_Work instructions_
Quote the listing below word for word, beginning at the line containing "Given: Turn off the Markers toggle" and ending with the line containing "tap(587, 224)".

***

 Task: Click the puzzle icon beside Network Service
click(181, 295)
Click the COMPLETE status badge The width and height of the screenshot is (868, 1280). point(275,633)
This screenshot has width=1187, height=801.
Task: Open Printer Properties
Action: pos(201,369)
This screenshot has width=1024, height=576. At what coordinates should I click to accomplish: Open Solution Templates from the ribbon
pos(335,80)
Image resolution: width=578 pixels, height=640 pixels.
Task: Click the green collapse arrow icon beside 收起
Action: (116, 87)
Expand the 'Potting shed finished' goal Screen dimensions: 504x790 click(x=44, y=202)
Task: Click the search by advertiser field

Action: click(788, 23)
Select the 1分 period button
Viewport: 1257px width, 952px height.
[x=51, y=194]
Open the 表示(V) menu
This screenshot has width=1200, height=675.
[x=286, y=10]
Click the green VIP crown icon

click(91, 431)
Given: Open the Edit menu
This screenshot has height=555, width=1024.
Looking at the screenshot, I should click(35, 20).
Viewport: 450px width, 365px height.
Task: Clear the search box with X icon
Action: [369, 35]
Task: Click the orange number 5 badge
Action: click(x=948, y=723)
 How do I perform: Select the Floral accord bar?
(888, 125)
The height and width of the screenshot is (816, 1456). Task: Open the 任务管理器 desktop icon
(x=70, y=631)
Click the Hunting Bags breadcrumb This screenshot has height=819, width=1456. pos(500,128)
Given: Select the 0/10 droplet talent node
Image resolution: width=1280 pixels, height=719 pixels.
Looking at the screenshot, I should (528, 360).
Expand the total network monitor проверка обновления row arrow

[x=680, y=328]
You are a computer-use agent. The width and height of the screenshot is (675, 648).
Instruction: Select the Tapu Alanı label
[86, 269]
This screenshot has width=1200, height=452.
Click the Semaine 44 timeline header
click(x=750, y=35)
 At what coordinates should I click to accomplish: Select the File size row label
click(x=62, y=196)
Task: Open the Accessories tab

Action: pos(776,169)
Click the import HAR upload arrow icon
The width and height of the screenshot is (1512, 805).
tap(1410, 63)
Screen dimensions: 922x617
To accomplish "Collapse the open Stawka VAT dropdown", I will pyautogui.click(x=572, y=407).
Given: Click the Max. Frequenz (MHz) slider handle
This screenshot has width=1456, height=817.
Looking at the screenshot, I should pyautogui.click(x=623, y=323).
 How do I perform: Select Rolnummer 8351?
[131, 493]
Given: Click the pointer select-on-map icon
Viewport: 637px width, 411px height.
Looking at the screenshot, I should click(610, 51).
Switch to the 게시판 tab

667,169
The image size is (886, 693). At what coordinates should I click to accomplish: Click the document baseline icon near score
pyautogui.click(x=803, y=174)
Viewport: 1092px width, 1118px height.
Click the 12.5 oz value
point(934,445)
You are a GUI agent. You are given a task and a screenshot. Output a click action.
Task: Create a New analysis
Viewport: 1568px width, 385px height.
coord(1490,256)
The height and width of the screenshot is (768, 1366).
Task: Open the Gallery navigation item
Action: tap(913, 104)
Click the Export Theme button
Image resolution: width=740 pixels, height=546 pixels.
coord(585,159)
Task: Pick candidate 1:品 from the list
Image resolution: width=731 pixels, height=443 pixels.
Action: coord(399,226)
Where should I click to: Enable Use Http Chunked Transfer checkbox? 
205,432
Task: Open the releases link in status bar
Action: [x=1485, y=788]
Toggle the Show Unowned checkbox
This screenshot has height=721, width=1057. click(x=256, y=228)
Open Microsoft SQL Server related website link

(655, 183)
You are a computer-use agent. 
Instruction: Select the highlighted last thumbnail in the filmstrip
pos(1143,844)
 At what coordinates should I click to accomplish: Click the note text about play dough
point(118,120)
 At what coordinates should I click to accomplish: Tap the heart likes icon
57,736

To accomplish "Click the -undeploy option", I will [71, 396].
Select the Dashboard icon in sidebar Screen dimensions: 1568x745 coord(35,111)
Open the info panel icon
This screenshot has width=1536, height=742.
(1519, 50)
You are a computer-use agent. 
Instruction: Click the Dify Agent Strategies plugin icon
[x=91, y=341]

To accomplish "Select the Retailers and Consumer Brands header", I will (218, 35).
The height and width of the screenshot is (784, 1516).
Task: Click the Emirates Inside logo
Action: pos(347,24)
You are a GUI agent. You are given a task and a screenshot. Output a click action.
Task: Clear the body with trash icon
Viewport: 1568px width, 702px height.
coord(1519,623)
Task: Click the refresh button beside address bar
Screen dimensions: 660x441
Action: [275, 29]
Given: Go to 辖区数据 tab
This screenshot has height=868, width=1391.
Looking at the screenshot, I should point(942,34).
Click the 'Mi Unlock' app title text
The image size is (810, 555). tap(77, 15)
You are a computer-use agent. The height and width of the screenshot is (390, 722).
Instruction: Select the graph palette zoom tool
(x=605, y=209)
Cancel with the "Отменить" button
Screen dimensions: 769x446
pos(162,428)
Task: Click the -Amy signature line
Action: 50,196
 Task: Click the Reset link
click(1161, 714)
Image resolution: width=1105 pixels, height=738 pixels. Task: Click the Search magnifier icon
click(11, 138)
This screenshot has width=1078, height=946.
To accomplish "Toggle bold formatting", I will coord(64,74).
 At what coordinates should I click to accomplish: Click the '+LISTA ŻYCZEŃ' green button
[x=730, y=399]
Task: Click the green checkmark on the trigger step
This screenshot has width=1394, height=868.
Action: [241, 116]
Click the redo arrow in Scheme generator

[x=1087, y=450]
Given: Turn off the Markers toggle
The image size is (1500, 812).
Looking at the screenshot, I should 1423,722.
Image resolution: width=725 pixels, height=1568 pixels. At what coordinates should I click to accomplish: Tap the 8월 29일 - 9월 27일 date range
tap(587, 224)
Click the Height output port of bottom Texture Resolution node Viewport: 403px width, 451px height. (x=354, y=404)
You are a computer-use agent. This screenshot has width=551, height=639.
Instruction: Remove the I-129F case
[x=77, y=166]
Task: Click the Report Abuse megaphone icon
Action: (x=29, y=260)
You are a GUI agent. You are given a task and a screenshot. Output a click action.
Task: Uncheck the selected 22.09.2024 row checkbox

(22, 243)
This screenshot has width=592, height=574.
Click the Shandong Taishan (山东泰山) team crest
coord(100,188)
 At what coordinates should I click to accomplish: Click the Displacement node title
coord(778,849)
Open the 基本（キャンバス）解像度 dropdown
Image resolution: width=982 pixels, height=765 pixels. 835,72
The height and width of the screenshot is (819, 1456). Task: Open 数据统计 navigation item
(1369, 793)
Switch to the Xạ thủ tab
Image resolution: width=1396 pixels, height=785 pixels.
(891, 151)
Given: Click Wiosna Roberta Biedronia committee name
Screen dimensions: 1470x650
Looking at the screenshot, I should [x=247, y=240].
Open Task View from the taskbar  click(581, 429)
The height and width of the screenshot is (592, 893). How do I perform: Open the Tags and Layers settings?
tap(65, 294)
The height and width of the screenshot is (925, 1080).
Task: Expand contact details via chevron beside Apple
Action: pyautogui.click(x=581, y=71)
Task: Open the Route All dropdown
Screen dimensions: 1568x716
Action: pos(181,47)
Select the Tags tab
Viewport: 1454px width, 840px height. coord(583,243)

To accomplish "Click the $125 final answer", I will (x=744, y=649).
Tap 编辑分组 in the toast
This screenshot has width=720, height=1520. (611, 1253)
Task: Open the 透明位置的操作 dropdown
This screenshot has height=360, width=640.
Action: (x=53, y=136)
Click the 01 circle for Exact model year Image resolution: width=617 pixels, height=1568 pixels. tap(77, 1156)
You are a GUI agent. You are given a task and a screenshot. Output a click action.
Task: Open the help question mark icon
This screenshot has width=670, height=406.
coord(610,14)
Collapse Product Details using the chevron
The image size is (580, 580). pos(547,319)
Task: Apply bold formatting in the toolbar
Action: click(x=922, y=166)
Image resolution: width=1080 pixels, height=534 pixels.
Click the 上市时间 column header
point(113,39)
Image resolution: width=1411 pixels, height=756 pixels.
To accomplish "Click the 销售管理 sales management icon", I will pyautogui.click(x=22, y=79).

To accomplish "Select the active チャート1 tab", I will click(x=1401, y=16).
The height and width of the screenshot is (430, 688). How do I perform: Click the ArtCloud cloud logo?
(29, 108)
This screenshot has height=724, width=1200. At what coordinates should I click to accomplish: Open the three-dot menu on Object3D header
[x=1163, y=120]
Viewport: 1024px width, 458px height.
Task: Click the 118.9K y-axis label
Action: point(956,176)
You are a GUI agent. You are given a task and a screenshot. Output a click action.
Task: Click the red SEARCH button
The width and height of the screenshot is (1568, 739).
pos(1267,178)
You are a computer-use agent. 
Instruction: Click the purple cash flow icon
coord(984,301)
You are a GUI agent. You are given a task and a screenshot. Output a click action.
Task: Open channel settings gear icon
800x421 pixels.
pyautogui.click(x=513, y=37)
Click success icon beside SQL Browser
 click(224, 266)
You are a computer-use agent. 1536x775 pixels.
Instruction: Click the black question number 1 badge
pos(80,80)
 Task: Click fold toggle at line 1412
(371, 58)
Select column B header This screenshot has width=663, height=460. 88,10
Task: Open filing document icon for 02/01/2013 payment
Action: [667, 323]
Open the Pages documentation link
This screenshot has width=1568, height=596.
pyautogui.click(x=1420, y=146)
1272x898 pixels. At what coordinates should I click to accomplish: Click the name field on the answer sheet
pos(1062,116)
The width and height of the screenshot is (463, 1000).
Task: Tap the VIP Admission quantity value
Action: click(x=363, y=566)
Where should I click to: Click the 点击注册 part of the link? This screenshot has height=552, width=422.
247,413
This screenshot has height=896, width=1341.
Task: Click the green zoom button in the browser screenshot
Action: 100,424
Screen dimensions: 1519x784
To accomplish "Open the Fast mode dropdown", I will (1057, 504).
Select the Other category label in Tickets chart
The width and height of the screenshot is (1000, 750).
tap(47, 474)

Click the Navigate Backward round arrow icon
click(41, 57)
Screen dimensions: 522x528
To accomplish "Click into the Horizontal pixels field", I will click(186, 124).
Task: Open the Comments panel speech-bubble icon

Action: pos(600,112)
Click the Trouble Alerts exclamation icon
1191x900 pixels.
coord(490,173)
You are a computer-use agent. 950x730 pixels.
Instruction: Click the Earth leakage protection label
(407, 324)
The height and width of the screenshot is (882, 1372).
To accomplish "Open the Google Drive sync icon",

***

_Task answer_
Given: Turn off the Markers toggle
The image size is (1500, 812).
Looking at the screenshot, I should 1423,722.
Image resolution: width=725 pixels, height=1568 pixels. At what coordinates should I click to accomplish: Tap the 8월 29일 - 9월 27일 date range
tap(587, 224)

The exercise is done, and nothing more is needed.